▸ **EXERCISE AIM**: Nothing but the lines from the start of the entries through the line holding "Given: Click the 'Virtual" is to be repeated, exactly and with pictures excluded.

▸ **Stored data entries**:
▬▬▬▬▬▬▬▬▬▬
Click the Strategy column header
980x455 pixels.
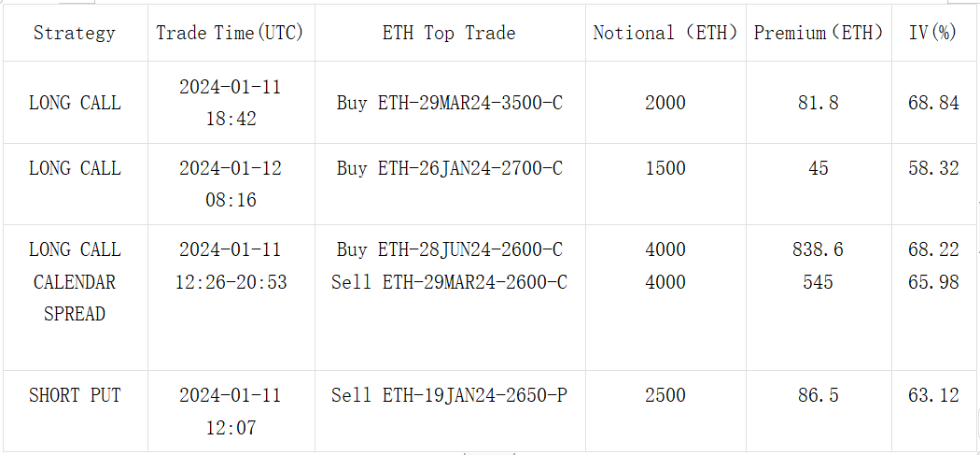tap(75, 33)
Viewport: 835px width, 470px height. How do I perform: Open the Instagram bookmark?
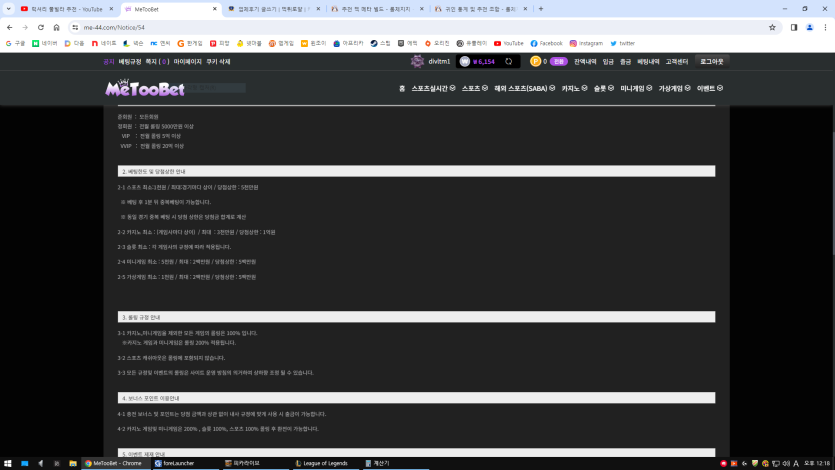coord(586,43)
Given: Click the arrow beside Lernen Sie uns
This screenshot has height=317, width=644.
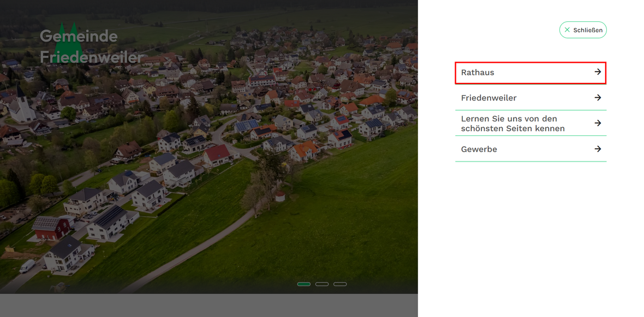Looking at the screenshot, I should click(x=598, y=123).
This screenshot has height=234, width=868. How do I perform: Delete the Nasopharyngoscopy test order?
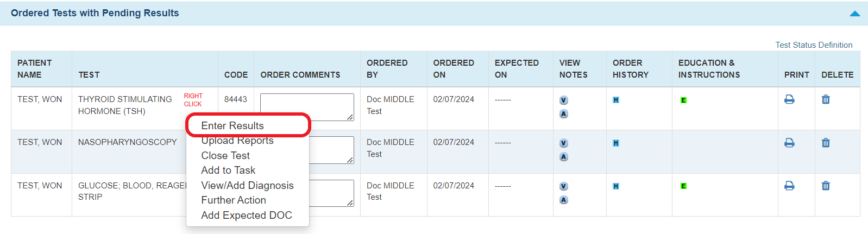pyautogui.click(x=826, y=143)
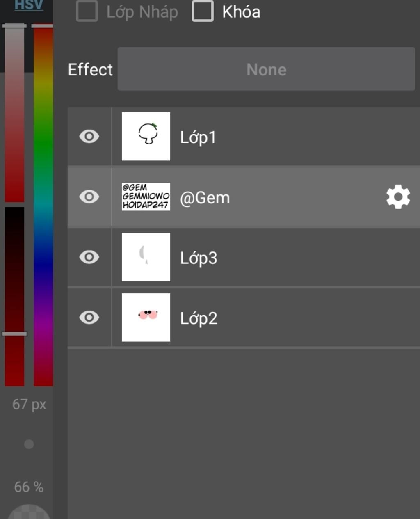Image resolution: width=420 pixels, height=519 pixels.
Task: Toggle visibility of @Gem layer
Action: [x=89, y=197]
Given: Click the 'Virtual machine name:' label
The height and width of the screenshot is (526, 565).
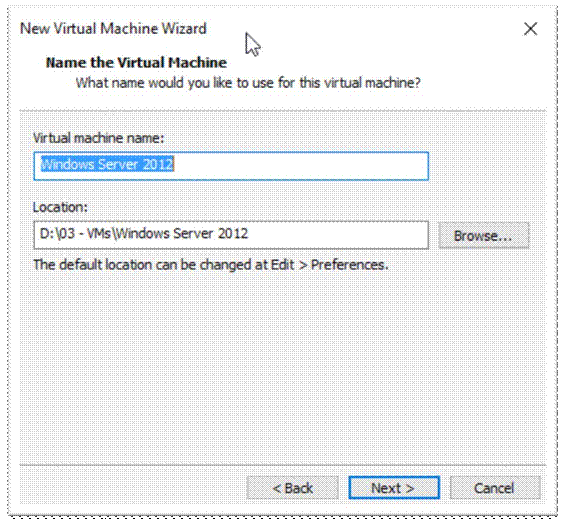Looking at the screenshot, I should [98, 138].
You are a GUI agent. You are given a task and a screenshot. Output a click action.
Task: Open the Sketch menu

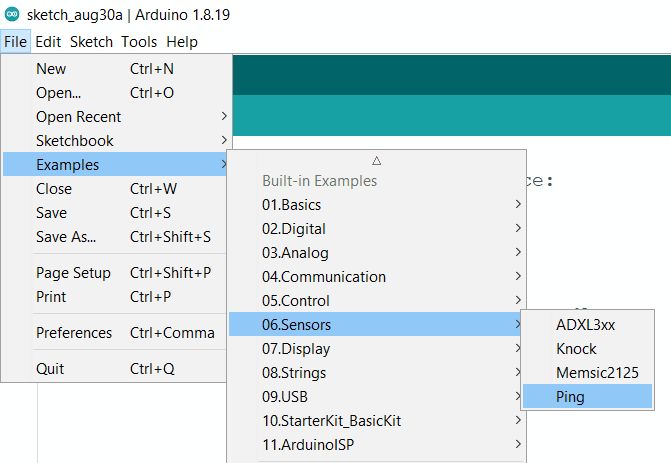pos(91,42)
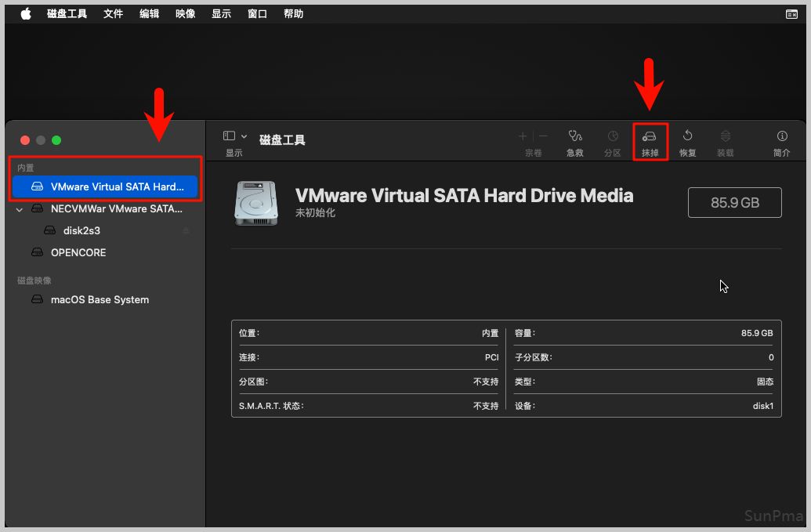Image resolution: width=811 pixels, height=532 pixels.
Task: Click the eject icon beside disk2s3
Action: point(186,231)
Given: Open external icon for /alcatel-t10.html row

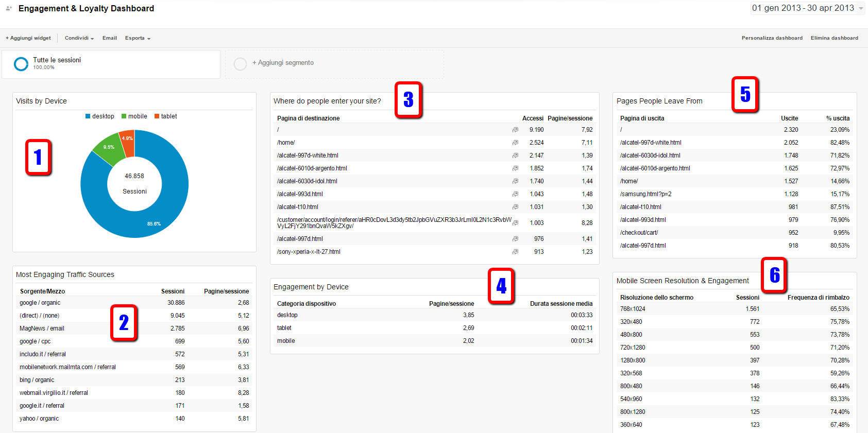Looking at the screenshot, I should tap(515, 207).
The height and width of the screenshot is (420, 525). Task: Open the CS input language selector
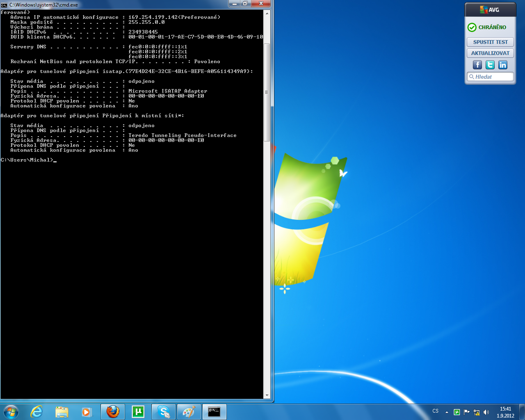click(x=436, y=411)

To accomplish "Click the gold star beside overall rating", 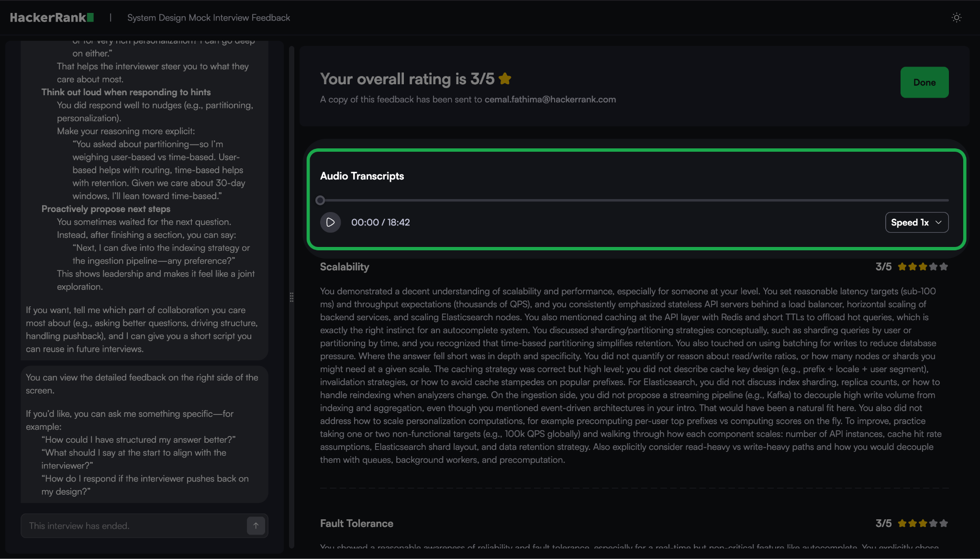I will [505, 78].
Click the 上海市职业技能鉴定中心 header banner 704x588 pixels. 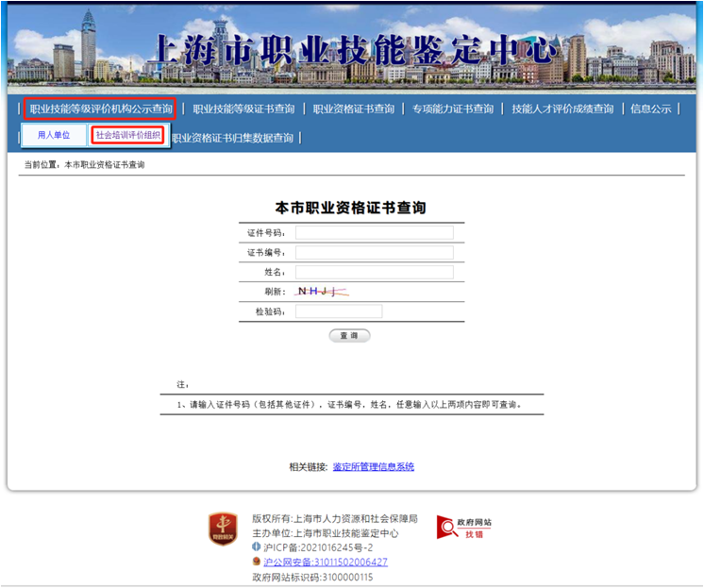tap(352, 49)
▬▬▬▬▬▬▬▬▬▬
▸ **RESULT**:
Click the Strategy column header
980x455 pixels.
tap(75, 33)
Viewport: 835px width, 470px height. How do I perform: Open the Instagram bookmark?
coord(586,43)
Given: Click the arrow beside Lernen Sie uns
This screenshot has height=317, width=644.
Looking at the screenshot, I should click(x=598, y=123).
This screenshot has height=234, width=868. How do I perform: Delete the Nasopharyngoscopy test order?
pyautogui.click(x=826, y=143)
Image resolution: width=420 pixels, height=519 pixels.
Task: Toggle visibility of @Gem layer
Action: [x=89, y=197]
Given: Click the 'Virtual machine name:' label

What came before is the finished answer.